The difficulties incident to this process may be done away with by the use of a modification of the popular post-card projector; the alteration consisting simply in the substitution of a better lens for the cheap plate glass with which such instruments are usually fitted.
A contact print, preferably on glossy paper, ferrotyped, is made from the original negative by contact in the usual way; this is then placed in the modified projector and the image thrown upon a sensitive plate of the desired size. After a brief exposure, development will show an enlarged negative having every quality of the original.
The advantages of this process are obvious. In the first place, the comparative cheapness of the apparatus is a factor; in the second, the intermediate glass positive is eliminated, the print which is substituted for it providing a much better medium for retouching, faking or printing in. Transparent water colors in the less actinic shades may be used upon this print to control the final result, and if spoiled, it may be replaced at a negligible cost.
An Ordinary Post-Card Projector Used Back of a Camera to Illuminate a Photograph Which is Enlarged on a Plate to Make a Negative Instead of a Print (Fig. 1, Fig. 2)

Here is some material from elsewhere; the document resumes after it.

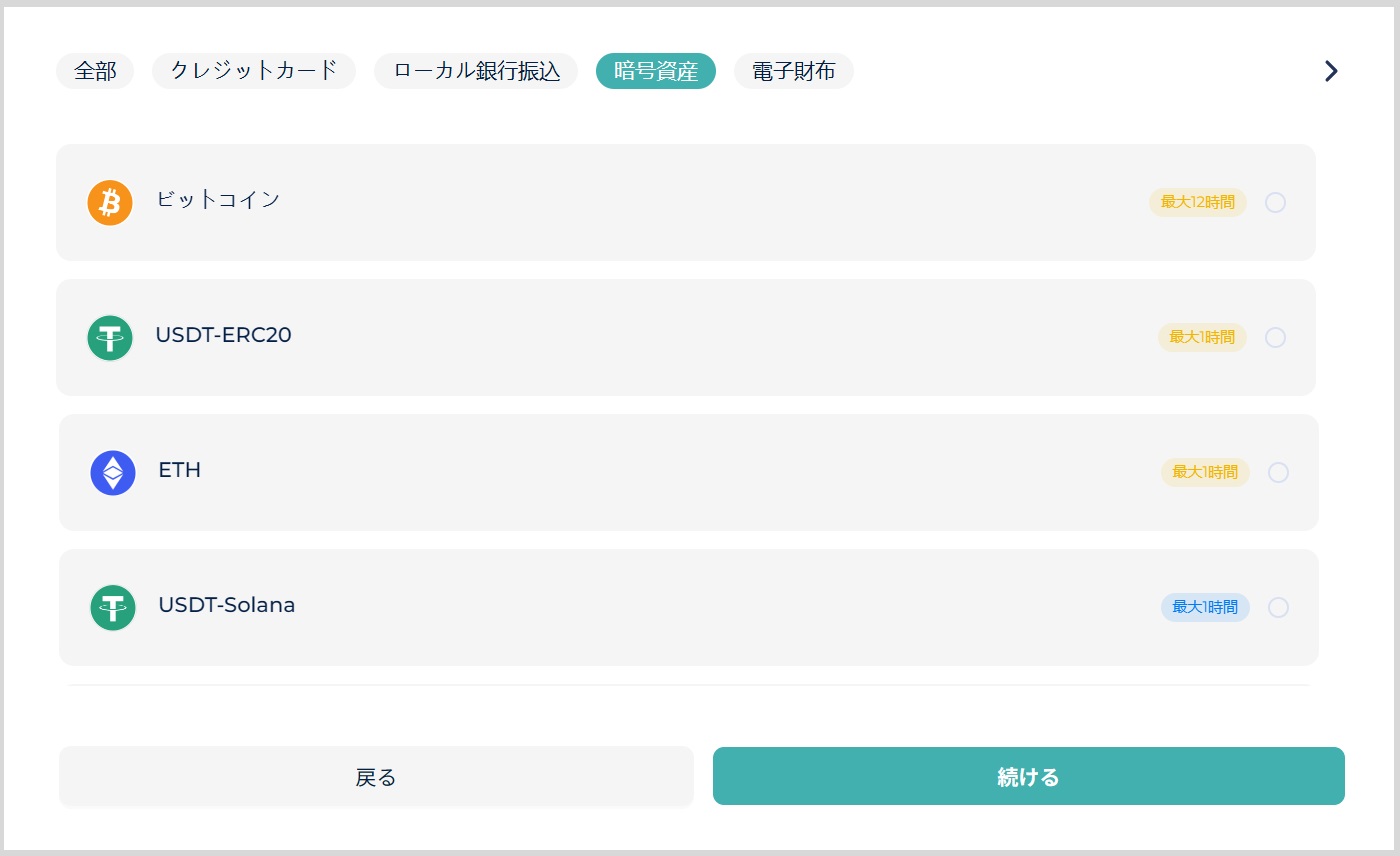Click the Ethereum logo icon
This screenshot has height=856, width=1400.
[x=113, y=473]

At first glance, it would appear as if this method were simply a form of photographic copying; it is, in fact, the reverse. For in copying any object with a camera, the sensitive medium is behind the lens and the object to be copied is in front, and the size of the copy is therefore limited both by that of the camera and by its bellows draw. In the reflection process, the object to be copied is back of the lens and the sensitive medium is in front; as large a copy can be made with a small camera as with an eight by ten. It is really more convenient to work with a short-focus lens and a camera of limited bellows extension; the nearer the lens is to the back of the camera the larger will be the projected image.
The diagram (Fig. 1) shows that the size of the object to be enlarged does not depend upon the focal length of the lens used, as in ordinary enlarging, but simply upon the size of the opening in the front of the projector. The dotted lines are drawn from the edges of the card to be projected through the lens. Figure 2 is a sketch of a projector with the lens tube removed, so that it may be used with a camera as shown in Fig. 3.